I used one a while back at a Microsoft event.
It was running Fruit Ninja, and it was great fun. The next day it was running two-player Flow, which was good too. There were queues waiting to use it
These things are really easy to use, which is perhaps where they'll be better than previous electronic whiteboards and such.
Get one in the university tutorial room, and students may even decide to show up.
I missed out on the Brown Zune, kin, Surface table, MSN watch, Plays for sure Music library, MS Bob, MS Bing, Windows Phone 7, Windows Vista, Windows 8, Windows 8.1 and Windows 10. Damn it I am not going to miss this one...
This probably is a niche device; excellent for a few situations but otherwise overpriced roadkill for most. Slurp's marketing department must be working overtime in the imbecile wing. Most people today have been using some form of computers for 20+ years. They have been burned before and have heard the hype before; thus rather jaded.

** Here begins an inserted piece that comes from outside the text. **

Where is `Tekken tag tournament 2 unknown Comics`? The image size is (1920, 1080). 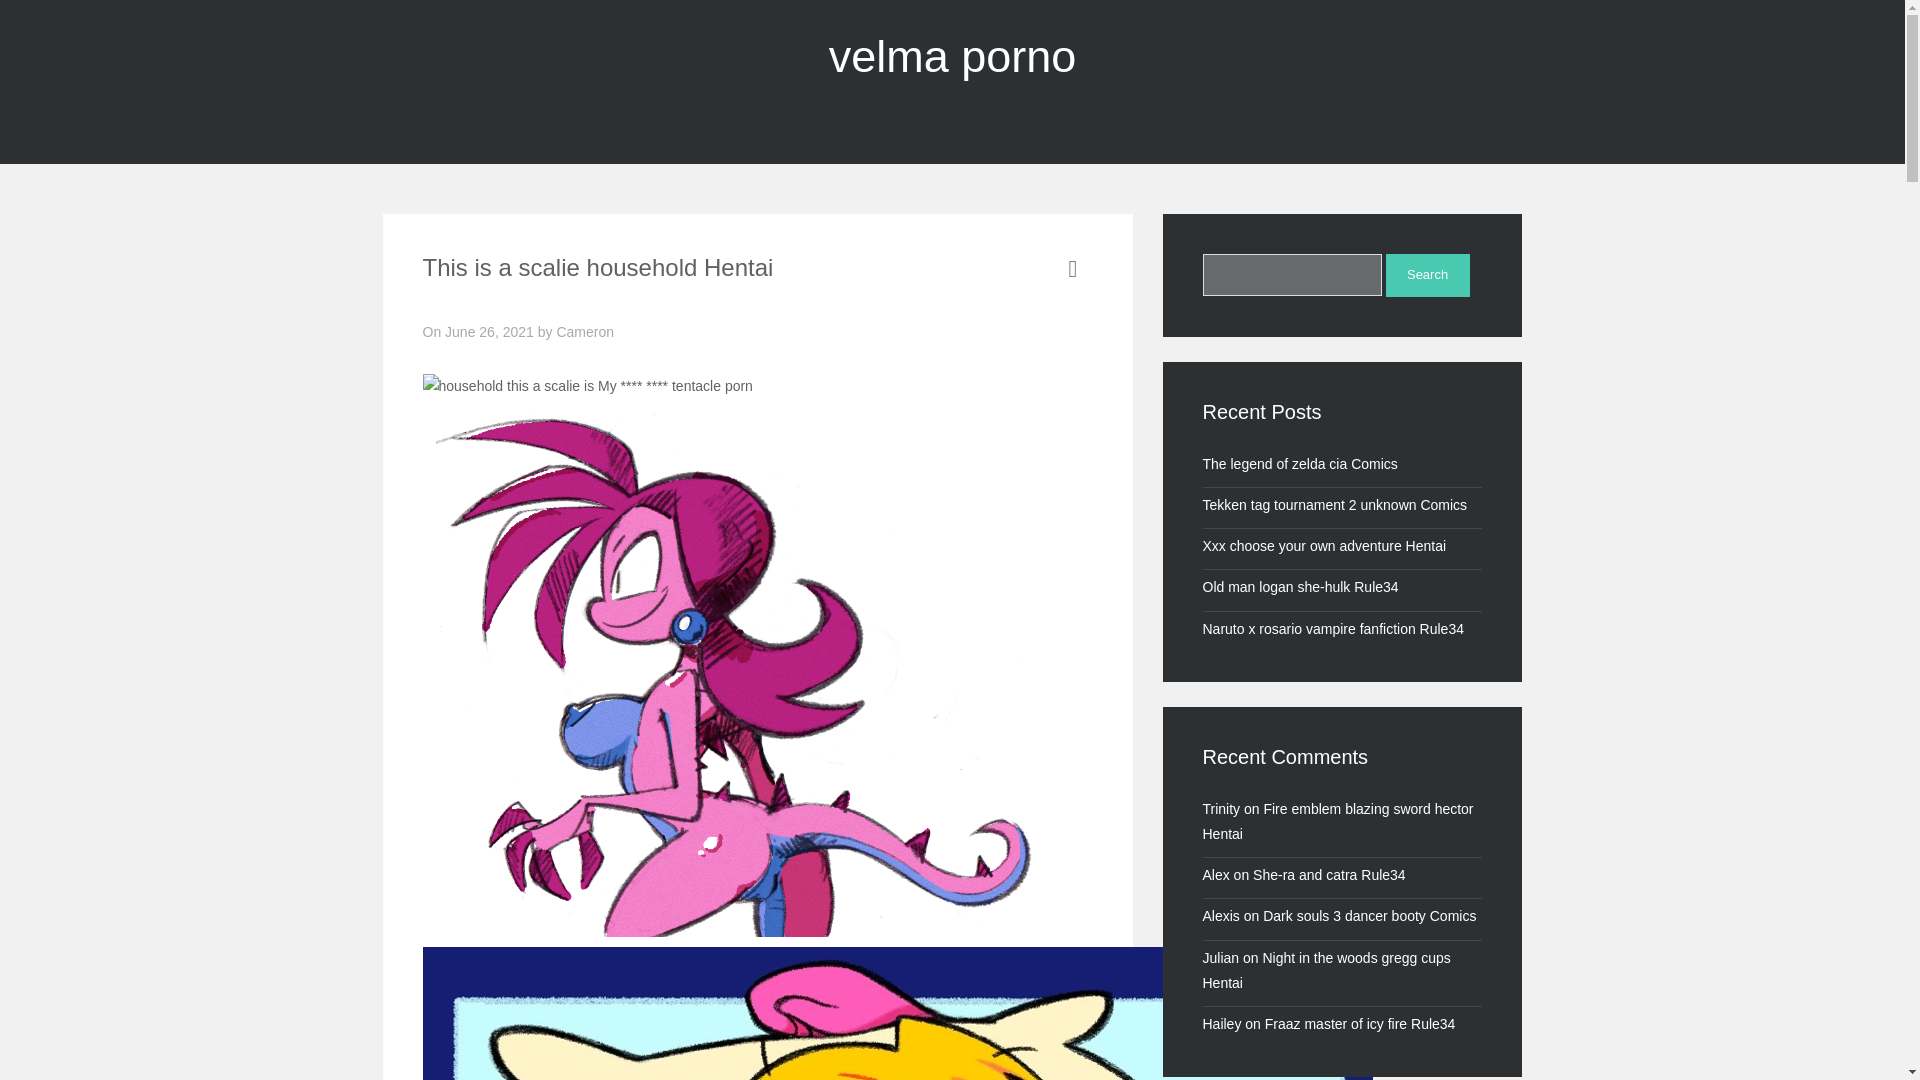
Tekken tag tournament 2 unknown Comics is located at coordinates (1334, 504).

Camera/computer intelligently parsing a wall full of Post-Its and felt pen diagrams - saves time for the poor sod who has to type them up. And there is something about paper and felt-pens that works well. Even the biggest surface hub won't work well for more than a very few users
To my best recollection I've never attended a meeting where people use post it notes (what century are you from?).
I do use a screen to present, generally for a PowerPoint deck, something to write on generally a White Board (usually OneNote as a participant), and usually audio visual device ( meeting room phone and pucks with maybe a camera, usually integrated into the screen). It can be fiddly setting this up and usually involves someone using a mobile phone cam to record the white board notes.
The Surface Hub makes all of this very easy, integrating all of the above so whether you are in the room or remote you can share all components. We've had a beta for a while and it works great.